Imposição ou solução conjunta?


MGFamiliar ® - Monday, October 02, 2017




Há consultas em que lutamos contra a nossa vontade em aconselhar ou impor estilos de vida sem que o utente esteja interessado ou preparado para os receber. Isto é particularmente evidente em situações de tabagismo, obesidade, abuso crónico de álcool, entre outras. 

Perante algo que consideramos desadequado, podemos ter uma enorme vontade de dizer como se faz e, adotando uma postura paternalista, querer orientar no caminho certo, que é como quem diz o “nosso” caminho. Mas será realmente o “caminho”? Isso fará com que  “ganhemos” o utente? Aproximá-lo-á ou afastá-lo-á de nós?

Recordo duas situações distintas: uma enquanto utente e outra enquanto médica. Na consulta de vigilância de saúde infantil da minha filhota, fui questionada sobre quanto mais tempo a amamentaria – “a menina vai ficar viciada!”. Na altura só me ocorreu responder: “A Organização Mundial de Saúde advoga que existe benefício na amamentação pelo menos até aos 2 anos de idade, por isso, enquanto for possível, amamentarei”. Apesar da resposta, aquela pergunta em tom de reprovação mexeu comigo. 

Há umas semanas atrás observei uma criança de 2 anos que mama várias vezes ao dia, inclusivamente após as refeições e acorda várias vezes durante a noite para o mesmo fim. Interior e imediatamente “aquilo” soou-me a “errado”. No entanto, à medida que a entrevista clínica decorria fui tentado perceber de que forma reagiam os diferentes elementos do agregado àquelas “rotinas”. Sem aparente disfuncionalidade associada (“OK, respira e não cries um problema onde não existe!”, dizia para mim mesma). 

Em cada momento procurei garantir que aquela mãe não se sentisse por mim julgada (o quanto detestei que o fizessem a mim!). Com cautela, e tentando medir cada palavra, partilhei o que me preocupava relativamente à manutenção deste hábito, enquanto médica: o sono não reparador e a irritabilidade/hiperatividade diurna; o eventual aporte excessivo de produtos láteos e consequências carências a outros níveis. Compreendeu e não se fechou a 7 chaves, agradecendo a informação que lhe transmiti (“Boa! Respira de novo!”). 

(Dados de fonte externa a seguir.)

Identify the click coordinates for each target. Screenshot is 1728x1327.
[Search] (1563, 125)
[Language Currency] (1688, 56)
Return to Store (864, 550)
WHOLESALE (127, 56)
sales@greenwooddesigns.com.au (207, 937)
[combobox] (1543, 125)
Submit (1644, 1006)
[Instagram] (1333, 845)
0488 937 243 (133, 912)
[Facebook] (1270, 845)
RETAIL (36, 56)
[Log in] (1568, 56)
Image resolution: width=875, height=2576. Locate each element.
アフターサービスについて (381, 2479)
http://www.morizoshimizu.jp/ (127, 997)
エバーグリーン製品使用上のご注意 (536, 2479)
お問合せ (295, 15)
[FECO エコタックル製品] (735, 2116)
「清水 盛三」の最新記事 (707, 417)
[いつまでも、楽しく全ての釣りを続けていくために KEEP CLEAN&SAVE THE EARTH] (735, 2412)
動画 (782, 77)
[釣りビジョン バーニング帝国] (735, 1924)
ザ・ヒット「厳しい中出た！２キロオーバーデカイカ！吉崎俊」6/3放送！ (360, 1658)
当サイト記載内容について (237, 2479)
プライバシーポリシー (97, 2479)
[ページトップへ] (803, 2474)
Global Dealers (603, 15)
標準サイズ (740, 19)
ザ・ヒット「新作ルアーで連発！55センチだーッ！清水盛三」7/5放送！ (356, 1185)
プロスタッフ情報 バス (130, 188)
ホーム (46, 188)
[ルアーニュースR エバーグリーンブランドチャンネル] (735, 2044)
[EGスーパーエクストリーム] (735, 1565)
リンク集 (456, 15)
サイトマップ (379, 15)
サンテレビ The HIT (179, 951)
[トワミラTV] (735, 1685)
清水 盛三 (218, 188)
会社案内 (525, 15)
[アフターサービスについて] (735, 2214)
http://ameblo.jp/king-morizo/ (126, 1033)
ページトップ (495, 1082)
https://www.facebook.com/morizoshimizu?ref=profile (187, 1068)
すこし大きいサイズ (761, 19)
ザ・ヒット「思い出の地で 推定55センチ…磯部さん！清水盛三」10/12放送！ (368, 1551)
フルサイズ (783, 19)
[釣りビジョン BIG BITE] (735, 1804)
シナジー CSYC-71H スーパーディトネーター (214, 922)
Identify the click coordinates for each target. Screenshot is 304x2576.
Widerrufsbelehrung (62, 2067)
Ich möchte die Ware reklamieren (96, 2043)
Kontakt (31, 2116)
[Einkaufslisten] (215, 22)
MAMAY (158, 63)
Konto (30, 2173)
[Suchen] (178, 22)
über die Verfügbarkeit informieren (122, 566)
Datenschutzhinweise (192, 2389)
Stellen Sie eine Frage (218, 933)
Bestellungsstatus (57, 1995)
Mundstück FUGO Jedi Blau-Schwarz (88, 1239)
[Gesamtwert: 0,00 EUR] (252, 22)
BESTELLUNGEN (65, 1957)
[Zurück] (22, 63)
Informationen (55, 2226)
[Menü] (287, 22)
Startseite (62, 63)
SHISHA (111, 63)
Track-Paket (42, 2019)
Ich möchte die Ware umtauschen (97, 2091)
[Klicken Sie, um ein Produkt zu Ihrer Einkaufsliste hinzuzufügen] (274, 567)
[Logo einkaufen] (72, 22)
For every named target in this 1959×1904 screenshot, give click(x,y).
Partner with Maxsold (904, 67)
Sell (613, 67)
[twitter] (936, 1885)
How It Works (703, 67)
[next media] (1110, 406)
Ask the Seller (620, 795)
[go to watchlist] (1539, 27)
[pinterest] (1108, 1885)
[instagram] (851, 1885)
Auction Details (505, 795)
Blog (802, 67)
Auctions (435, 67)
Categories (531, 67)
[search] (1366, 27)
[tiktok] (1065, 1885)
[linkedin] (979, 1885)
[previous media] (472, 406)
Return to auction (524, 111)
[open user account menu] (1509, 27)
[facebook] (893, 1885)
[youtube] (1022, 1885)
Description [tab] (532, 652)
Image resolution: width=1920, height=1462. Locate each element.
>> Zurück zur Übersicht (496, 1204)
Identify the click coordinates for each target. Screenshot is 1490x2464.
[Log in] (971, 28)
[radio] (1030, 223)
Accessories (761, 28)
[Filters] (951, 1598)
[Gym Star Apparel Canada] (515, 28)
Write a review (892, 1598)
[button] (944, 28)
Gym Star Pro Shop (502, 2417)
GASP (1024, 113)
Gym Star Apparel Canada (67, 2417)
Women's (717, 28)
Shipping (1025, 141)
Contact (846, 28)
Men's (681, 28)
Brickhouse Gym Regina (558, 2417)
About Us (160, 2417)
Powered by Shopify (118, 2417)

Uns dias depois do sucedido dou por mim a perguntar quantas vezes tentaremos impor algo nos nossos utentes, transmitindo o que consideramos “correto”, mesmo que nem sempre exista verdadeiro fundamento clínico por detrás, para além de uma aparente definição de “normalidade” que nem sempre significa funcionalidade. 

Quantas vezes colocaremos o “pé em falso”? E, nas vezes em que isso acontece, “perdemos” o utente? Valerá a pena impor receitas? Provavelmente não. 

Colocar em cima da mesa preocupações clínicas e discutir formas de resolução poderão gerar uma decisão conjunta, com maior compromisso, substituindo a imposição.